In your README, please answer the following questions:

What are the advantages (and possible disadvantages) of using BERT to create word representations, compared to other methods such as the embeddings matrix that we have used throughout the semester?
What is the purpose of masking in the way described in the paper (as compared to the masking that was done in the previous assignment?) Furthermore, why do we replace words with the mask token only 80% of the time?
Suppose that you will adapt your model for the SWAG (Situations With Adversarial Generations) dataset, that is, deciding upon a multiple choice question given an input sentence (for more details, see Section 4.4.) List the steps on what modifications are necessary (in terms of the model architecture, data preprocessing, and the training process) to achieve this. (Hint: begin by considering Task #2 of the original BERT model, described in Section 3.3.2.)

Handin & Evaluation

Run cs146_handin bert to submit all contents in your current directory as a handin. This directory should contain all relevant files, but for the sake of space, do not include the dataset in your handin. In addition to the Python scripts, include your README.

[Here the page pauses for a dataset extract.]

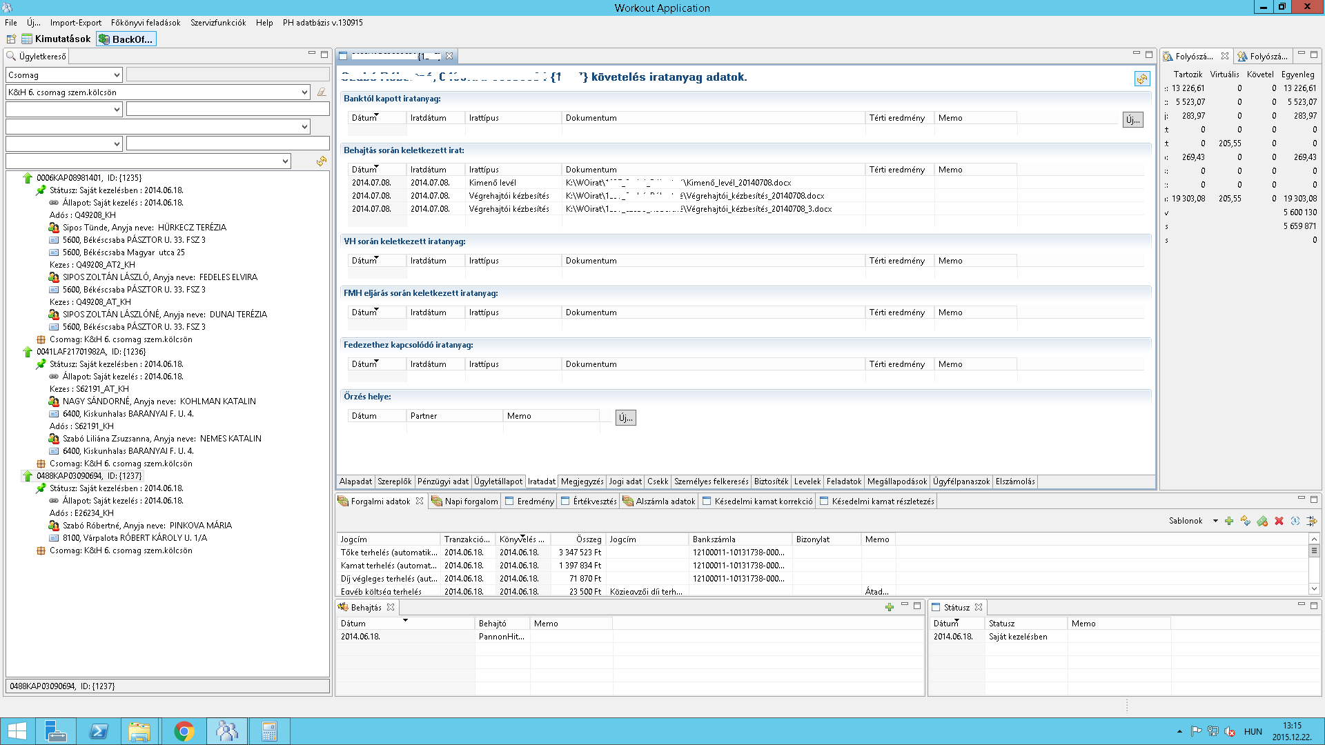Click the transactions table vertical scrollbar down arrow

tap(1314, 589)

In your README, please note down:

The link to your comet.ml project page, the hashes to your two submission experiments, both the training/testing and the analysis. Make sure that you set the premissions of your comet.ml project to public (it should be if you are using your anonymous id workspace rather than your default workspace).
A brief description talking about your rationale behind the hyperparameters used.
A discussion on the embedding plots, for each word. Are there any discernible patterns? Does the distribution seem random?

The model in total should last at maximum 20 minutes.

If you were unable to get good results from the models developed (e.g. the model loss is not decreasing), further write down in your README:

How have you verified that the data preprocessing (i.e. the input and labels) is correct?
How have you verified that the problem does not lie in the model? (Can you argue, with references, that your model exactly follows the paper? What lines correspond to which part of the model?)
How have you verified that it isn't just a simple hyperparameter issue? (Have you tried experimenting with them? Do you have a report / table / chart demonstrating that you have comprehensively searched the space, yet still unable to reach the target score?)
With the above, are you confident in able to make a case that the paper is simply not replicable? If you believe that your implementation is the issue instead (but chose to submit anyway due to reasons such as running out of time), what do you believe you could have done / experimented to further improve or fix your implementation?

Going through these steps should hopefully help you identify the potential issues in your code, if any. Even if you were unable to find the issue in time, the report that you have created at this point would demonstrate that you have spent substantial effort on this project, and you will thus likely receive partial credit for the performance score. Please also provide us with the hashes to these experiments you described in the README.

In accordance with the course grading policy, your assignment should not have any identifiable information on it, including your Banner ID, name, or cslogin. This means that you should use your anonymous ID to name your workspace.